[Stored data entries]
== Segment start ==

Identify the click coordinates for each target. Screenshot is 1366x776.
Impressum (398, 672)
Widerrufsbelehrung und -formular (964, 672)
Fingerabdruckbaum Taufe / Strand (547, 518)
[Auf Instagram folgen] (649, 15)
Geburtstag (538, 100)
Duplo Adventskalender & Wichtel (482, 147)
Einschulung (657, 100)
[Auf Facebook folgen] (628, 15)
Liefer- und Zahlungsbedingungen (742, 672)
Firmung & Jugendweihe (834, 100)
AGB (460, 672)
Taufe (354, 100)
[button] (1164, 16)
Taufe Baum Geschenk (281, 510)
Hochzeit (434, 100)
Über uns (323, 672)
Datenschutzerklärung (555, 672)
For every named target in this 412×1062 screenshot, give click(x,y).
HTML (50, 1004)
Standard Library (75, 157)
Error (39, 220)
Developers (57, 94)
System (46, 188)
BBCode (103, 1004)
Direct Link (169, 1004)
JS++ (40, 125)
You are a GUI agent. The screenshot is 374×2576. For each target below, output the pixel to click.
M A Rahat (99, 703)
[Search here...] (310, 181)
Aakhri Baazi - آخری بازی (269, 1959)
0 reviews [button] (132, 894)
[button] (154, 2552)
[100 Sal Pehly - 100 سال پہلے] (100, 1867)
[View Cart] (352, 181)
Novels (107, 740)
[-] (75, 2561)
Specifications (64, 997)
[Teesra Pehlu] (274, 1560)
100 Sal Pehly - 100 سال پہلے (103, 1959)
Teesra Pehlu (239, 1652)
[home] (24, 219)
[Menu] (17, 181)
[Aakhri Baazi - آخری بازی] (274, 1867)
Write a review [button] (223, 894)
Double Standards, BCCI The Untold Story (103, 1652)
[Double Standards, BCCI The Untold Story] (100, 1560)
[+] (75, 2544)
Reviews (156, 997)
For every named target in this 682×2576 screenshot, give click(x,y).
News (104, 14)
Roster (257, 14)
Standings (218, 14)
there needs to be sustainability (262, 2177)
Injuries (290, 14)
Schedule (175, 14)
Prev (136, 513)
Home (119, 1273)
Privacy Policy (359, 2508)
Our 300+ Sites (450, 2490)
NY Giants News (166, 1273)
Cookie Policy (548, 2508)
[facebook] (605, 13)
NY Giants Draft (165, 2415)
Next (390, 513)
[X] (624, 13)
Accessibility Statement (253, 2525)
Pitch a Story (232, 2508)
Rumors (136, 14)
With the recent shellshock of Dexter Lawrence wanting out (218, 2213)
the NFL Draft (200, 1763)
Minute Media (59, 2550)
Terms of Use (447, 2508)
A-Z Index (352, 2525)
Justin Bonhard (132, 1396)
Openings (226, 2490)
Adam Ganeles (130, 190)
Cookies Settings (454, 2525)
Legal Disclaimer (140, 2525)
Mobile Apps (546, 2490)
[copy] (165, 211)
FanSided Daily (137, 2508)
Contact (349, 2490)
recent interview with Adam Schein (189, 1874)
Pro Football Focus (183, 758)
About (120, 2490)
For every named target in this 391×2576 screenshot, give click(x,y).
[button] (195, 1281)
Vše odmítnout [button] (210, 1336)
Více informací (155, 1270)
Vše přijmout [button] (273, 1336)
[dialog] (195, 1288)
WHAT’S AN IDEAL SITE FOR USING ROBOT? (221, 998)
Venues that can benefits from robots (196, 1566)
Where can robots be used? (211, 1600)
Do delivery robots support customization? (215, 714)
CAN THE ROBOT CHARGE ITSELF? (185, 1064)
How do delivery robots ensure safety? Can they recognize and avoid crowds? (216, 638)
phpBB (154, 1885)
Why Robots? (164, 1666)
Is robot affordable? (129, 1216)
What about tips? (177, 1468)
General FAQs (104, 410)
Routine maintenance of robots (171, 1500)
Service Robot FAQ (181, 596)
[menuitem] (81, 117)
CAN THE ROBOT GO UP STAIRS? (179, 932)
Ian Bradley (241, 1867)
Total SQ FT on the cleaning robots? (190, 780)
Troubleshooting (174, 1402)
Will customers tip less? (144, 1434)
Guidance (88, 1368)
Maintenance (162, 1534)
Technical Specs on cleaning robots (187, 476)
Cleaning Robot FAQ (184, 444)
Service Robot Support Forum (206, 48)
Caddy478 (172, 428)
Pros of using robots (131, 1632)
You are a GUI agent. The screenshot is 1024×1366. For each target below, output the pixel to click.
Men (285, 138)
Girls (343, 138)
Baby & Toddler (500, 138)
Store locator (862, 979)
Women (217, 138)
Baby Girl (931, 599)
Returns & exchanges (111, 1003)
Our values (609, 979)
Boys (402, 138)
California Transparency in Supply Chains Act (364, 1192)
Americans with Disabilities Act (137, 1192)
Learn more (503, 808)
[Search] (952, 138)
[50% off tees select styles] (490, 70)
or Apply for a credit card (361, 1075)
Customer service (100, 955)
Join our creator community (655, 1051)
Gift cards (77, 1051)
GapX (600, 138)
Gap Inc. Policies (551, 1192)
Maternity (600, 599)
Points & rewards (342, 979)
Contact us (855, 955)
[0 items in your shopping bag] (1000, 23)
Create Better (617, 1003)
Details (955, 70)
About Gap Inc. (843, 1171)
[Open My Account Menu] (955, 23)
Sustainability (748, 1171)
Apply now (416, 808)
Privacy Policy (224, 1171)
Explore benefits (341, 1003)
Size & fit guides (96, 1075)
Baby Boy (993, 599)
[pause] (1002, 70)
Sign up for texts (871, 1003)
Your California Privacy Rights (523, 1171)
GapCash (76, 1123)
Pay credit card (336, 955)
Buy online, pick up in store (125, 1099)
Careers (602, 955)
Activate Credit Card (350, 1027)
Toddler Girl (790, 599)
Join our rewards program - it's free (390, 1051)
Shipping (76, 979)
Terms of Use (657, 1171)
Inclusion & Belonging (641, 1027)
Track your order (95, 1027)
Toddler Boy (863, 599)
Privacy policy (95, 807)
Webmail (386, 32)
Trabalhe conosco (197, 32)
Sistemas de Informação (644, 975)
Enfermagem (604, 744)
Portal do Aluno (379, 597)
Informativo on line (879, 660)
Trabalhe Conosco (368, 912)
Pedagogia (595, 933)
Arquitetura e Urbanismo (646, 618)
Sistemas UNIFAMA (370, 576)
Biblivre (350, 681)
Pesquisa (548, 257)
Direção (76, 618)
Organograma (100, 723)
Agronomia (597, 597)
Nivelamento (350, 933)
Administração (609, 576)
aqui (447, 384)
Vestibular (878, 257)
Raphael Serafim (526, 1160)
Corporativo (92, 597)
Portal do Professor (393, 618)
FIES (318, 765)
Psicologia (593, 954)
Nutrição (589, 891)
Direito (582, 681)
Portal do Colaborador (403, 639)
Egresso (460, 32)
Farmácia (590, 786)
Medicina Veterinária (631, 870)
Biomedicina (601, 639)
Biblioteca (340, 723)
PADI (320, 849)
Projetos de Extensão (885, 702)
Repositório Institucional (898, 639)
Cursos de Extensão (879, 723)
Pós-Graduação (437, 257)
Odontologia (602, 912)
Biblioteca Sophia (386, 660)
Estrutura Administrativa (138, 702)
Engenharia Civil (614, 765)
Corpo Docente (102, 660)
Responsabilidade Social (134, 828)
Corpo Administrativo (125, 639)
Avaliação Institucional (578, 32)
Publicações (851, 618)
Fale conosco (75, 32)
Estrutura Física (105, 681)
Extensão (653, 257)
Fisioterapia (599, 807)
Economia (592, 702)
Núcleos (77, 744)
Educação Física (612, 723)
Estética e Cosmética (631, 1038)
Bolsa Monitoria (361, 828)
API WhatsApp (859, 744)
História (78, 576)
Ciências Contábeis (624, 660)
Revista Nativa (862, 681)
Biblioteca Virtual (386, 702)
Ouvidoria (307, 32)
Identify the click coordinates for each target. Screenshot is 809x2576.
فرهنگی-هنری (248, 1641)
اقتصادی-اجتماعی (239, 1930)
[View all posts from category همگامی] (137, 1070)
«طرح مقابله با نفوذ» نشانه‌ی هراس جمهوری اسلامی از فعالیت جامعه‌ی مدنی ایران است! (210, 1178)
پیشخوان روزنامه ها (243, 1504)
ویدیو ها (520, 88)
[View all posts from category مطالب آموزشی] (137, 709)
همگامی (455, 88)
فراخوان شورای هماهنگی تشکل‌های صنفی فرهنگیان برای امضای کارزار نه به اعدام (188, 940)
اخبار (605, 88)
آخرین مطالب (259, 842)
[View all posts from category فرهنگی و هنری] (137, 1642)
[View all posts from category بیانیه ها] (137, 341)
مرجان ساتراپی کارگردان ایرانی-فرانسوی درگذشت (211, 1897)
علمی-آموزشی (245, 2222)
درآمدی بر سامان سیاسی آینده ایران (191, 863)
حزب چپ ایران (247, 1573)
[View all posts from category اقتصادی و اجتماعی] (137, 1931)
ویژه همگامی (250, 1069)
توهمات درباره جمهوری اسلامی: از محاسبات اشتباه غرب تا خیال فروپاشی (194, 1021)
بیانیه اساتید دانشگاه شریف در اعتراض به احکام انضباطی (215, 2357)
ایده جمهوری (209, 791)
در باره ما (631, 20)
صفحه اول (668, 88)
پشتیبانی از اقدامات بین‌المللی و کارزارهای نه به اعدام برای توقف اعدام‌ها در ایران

== Segment end ==

**Exercise prompt:** Your answer should consist only of the lines above between the line holding "Ian Bradley (241, 1867)" and the line holding "FIES (318, 765)", inclusive, each transcribed exactly.

**Written solution:**
Ian Bradley (241, 1867)
Total SQ FT on the cleaning robots? (190, 780)
Troubleshooting (174, 1402)
Will customers tip less? (144, 1434)
Guidance (88, 1368)
Maintenance (162, 1534)
Technical Specs on cleaning robots (187, 476)
Cleaning Robot FAQ (184, 444)
Service Robot Support Forum (206, 48)
Caddy478 (172, 428)
Pros of using robots (131, 1632)
You are a GUI agent. The screenshot is 1024×1366. For each target below, output the pixel to click.
Men (285, 138)
Girls (343, 138)
Baby & Toddler (500, 138)
Store locator (862, 979)
Women (217, 138)
Baby Girl (931, 599)
Returns & exchanges (111, 1003)
Our values (609, 979)
Boys (402, 138)
California Transparency in Supply Chains Act (364, 1192)
Americans with Disabilities Act (137, 1192)
Learn more (503, 808)
[Search] (952, 138)
[50% off tees select styles] (490, 70)
or Apply for a credit card (361, 1075)
Customer service (100, 955)
Join our creator community (655, 1051)
Gift cards (77, 1051)
GapX (600, 138)
Gap Inc. Policies (551, 1192)
Maternity (600, 599)
Points & rewards (342, 979)
Contact us (855, 955)
[0 items in your shopping bag] (1000, 23)
Create Better (617, 1003)
Details (955, 70)
About Gap Inc. (843, 1171)
[Open My Account Menu] (955, 23)
Sustainability (748, 1171)
Apply now (416, 808)
Privacy Policy (224, 1171)
Explore benefits (341, 1003)
Size & fit guides (96, 1075)
Baby Boy (993, 599)
[pause] (1002, 70)
Sign up for texts (871, 1003)
Your California Privacy Rights (523, 1171)
GapCash (76, 1123)
Pay credit card (336, 955)
Buy online, pick up in store (125, 1099)
Careers (602, 955)
Activate Credit Card (350, 1027)
Toddler Girl (790, 599)
Join our rewards program - it's free (390, 1051)
Shipping (76, 979)
Terms of Use (657, 1171)
Inclusion & Belonging (641, 1027)
Track your order (95, 1027)
Toddler Boy (863, 599)
Privacy policy (95, 807)
Webmail (386, 32)
Trabalhe conosco (197, 32)
Sistemas de Informação (644, 975)
Enfermagem (604, 744)
Portal do Aluno (379, 597)
Informativo on line (879, 660)
Trabalhe Conosco (368, 912)
Pedagogia (595, 933)
Arquitetura e Urbanismo (646, 618)
Sistemas UNIFAMA (370, 576)
Biblivre (350, 681)
Pesquisa (548, 257)
Direção (76, 618)
Organograma (100, 723)
Agronomia (597, 597)
Nivelamento (350, 933)
Administração (609, 576)
aqui (447, 384)
Vestibular (878, 257)
Raphael Serafim (526, 1160)
Corporativo (92, 597)
Portal do Professor (393, 618)
FIES (318, 765)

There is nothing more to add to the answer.